**Problem description:** Search the data below for the word "Select" and report how many lines contain it, with no added words.

BEGIN Provided entries

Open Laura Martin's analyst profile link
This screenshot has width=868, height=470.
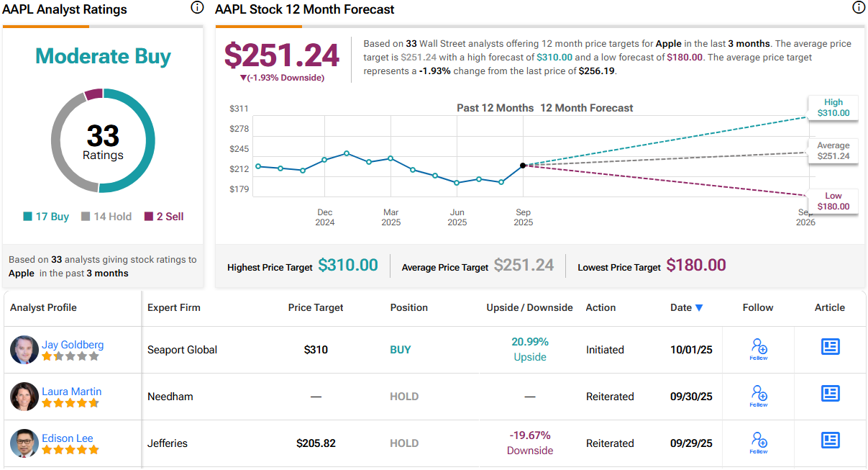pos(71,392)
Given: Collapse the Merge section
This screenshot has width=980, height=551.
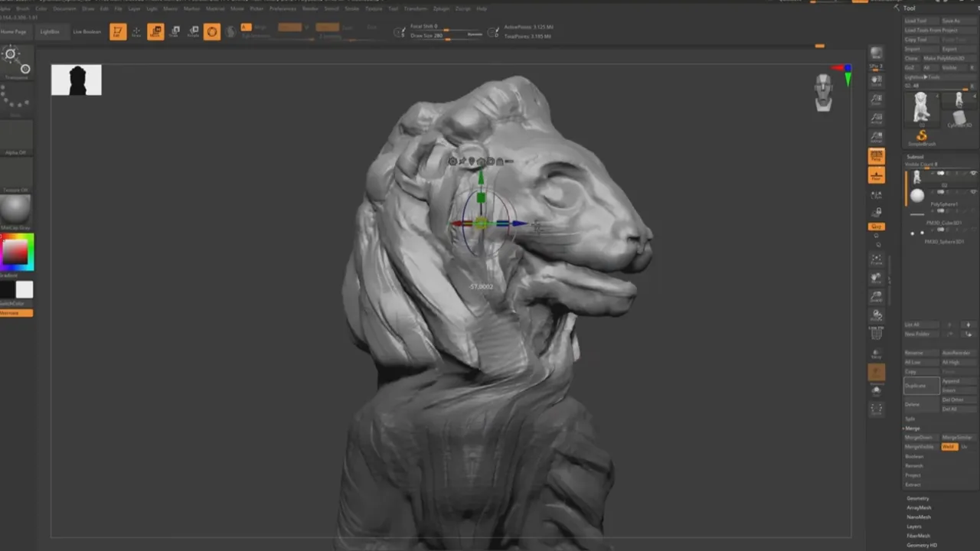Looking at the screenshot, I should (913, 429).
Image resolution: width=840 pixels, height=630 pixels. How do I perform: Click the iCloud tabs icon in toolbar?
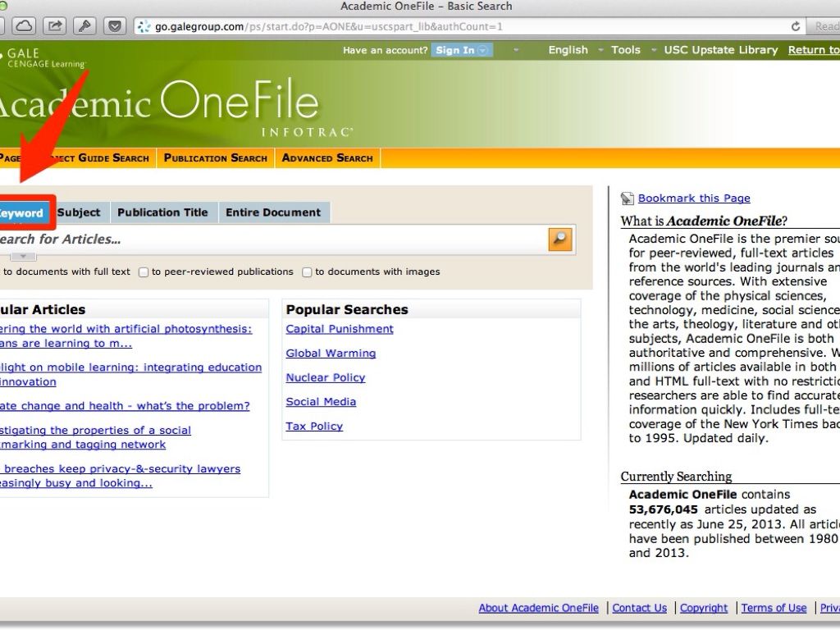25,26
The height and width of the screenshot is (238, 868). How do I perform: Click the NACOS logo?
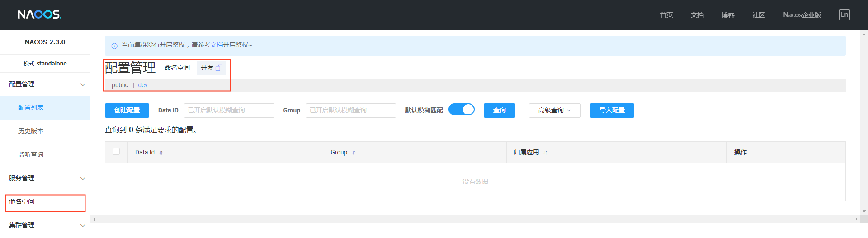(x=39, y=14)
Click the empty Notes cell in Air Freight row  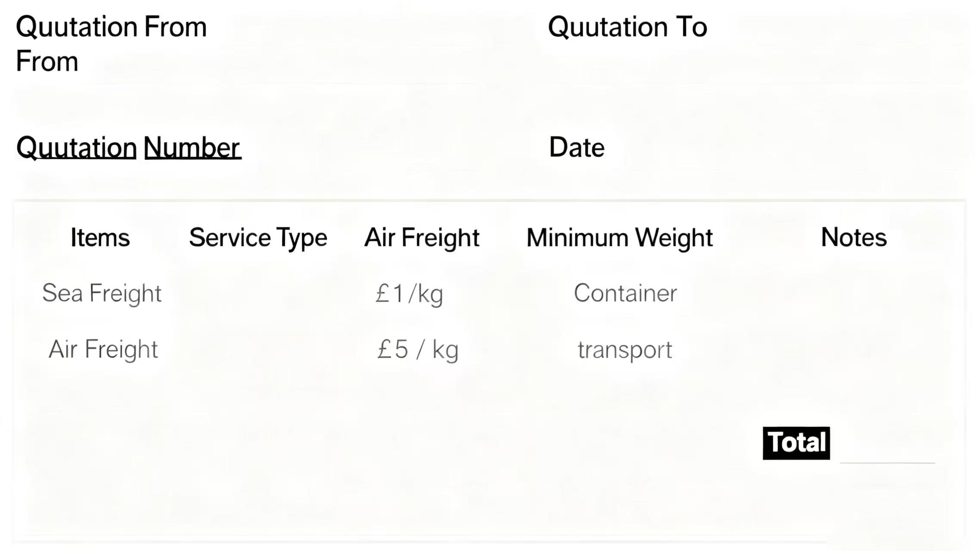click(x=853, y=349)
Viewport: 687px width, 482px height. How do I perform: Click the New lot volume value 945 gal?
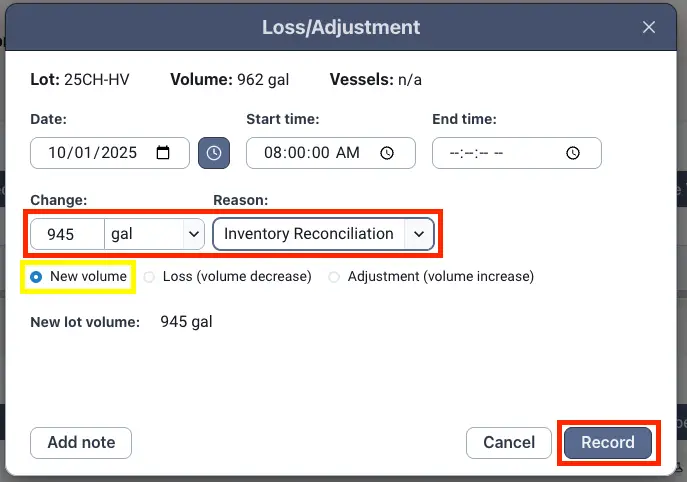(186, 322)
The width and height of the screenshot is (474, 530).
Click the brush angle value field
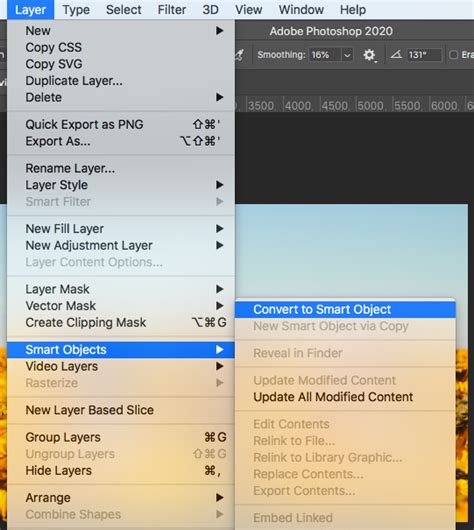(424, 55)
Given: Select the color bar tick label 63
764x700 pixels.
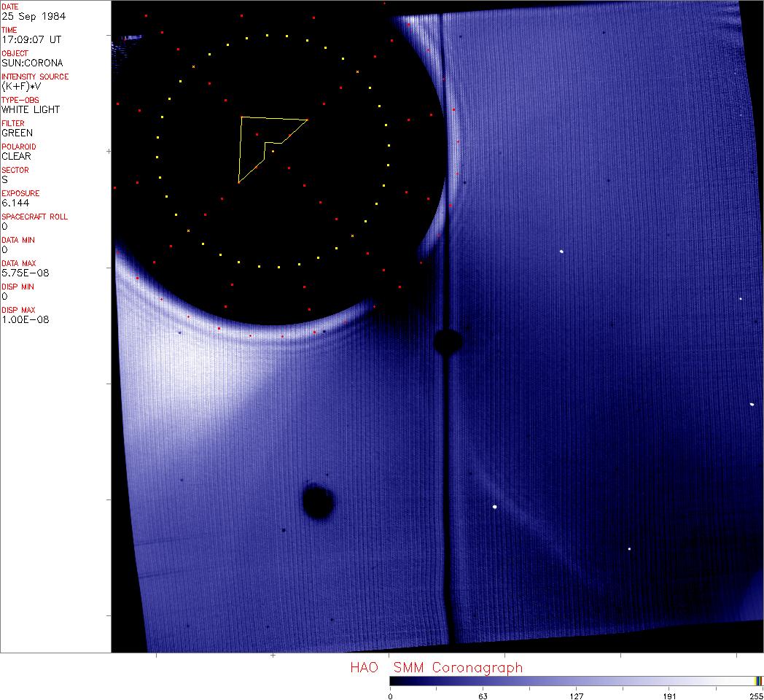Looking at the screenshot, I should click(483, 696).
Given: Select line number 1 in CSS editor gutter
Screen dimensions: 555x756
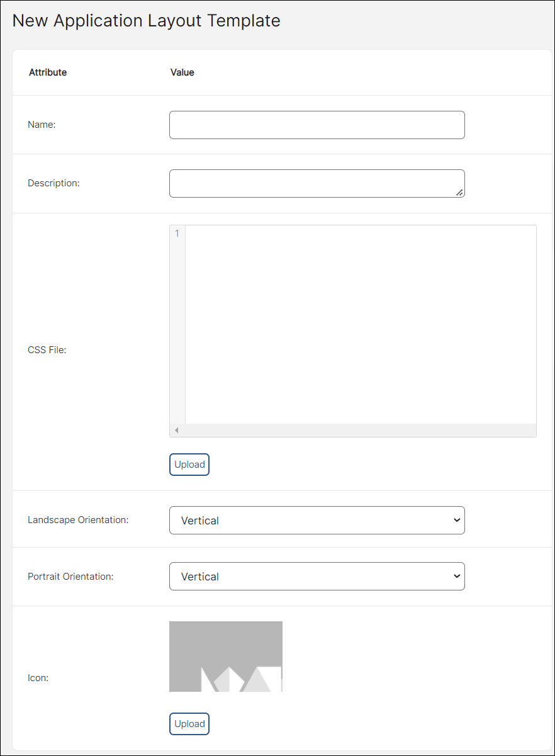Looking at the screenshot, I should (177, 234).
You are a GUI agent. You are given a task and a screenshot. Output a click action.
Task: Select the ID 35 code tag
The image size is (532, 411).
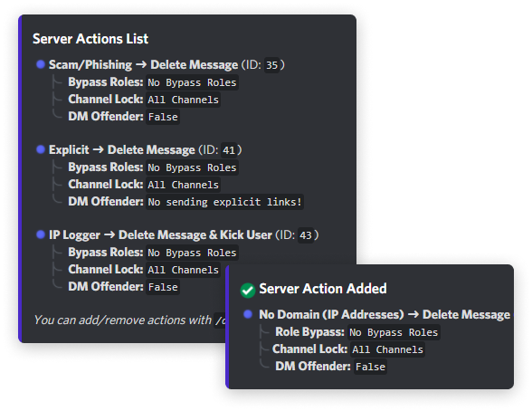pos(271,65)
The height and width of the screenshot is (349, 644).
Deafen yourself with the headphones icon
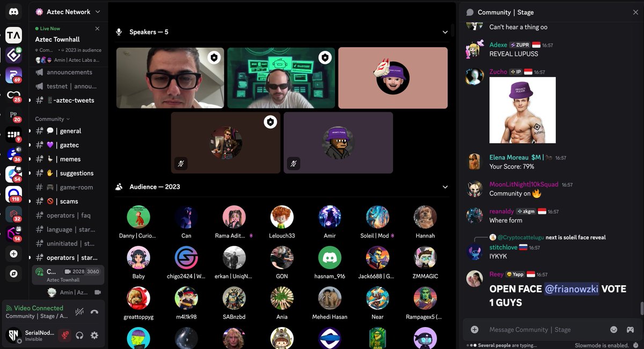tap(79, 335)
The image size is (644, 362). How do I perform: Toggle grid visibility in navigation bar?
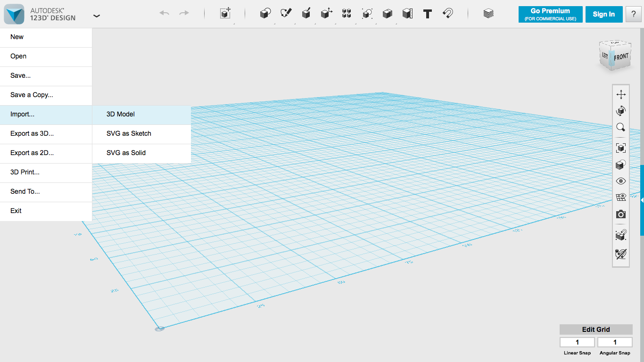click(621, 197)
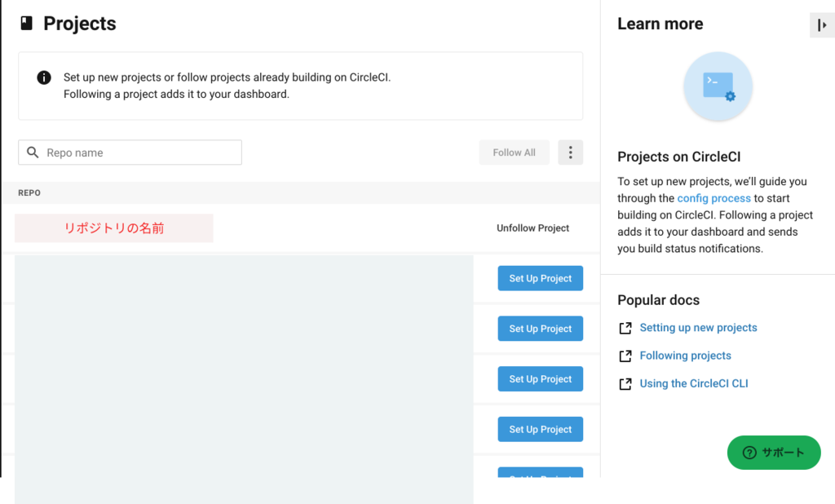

END Provided entries

**Reply to the task:** 3